So when wiring in parallel do the math the same way between each resistor and LED on the circuit.

Thanks, I was thinking each new LED and Resistor set would change the math somehow like lower the supply voltage for the next piece of the circuit.

7. ### #12 Expert

Nov 30, 2010
16,343
6,828
Only if you have a cheap power supply.
One long line with a bunch of resistors attached, each resistor goes to one LED, adjust resistance if necessary.
I would like to say making a drawer full of random LEDs match in intensity is a fools errand. Leds have been getting about twice as much light every 20 years for a long time. If you want to match them you need similar LEDs.

8. ### dannyf Well-Known Member

Sep 13, 2015
1,828
365
1. Find the desired lumens and corresponding forward current to generate that lumen.
2. Find the corresponding voltage drop under that forward current.
3. Calculate the required resistance.
4. Set back and enjoy your work.

9. ### KJ6EAD Senior Member

Apr 30, 2011
1,425
363
When I need to adjust relative luminosity of a handful of LEDs to match brightness of several colors or get a specific color mix from an RGB, I breadboard them side by side with the correct resistor for maximum allowable current for each, identify the dimmest and use a low value potentiometer in series with each of the others to dial the brightness I want. Then I measure the combined resistor+pot value and look for a suitable single replacement resistor.

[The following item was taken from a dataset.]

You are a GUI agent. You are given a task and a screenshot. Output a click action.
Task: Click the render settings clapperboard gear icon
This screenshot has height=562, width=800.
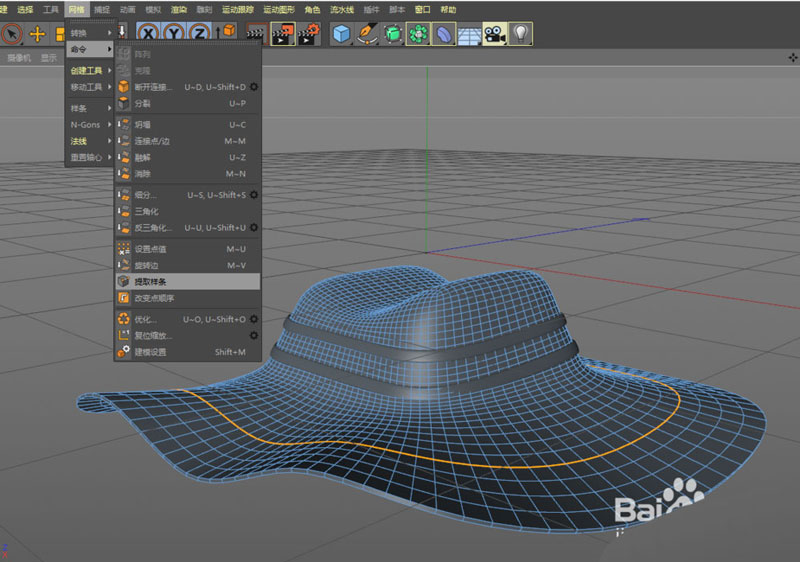(x=309, y=34)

10. ### sirchuck Thread Starter Member

Feb 14, 2016
54
2
Thanks for the advice. I don't really need all the luminosity to match, just wanted to be able to see all the lights at their individual normal brightness.

I do have a potentiometer handy, I'll use that suggestion to fine tune.

11. ### hp1729 Well-Known Member

Nov 23, 2015
1,964
219
Yes, one resistor for each LED. Forget the calculations. Select the resistors for the desired brightness.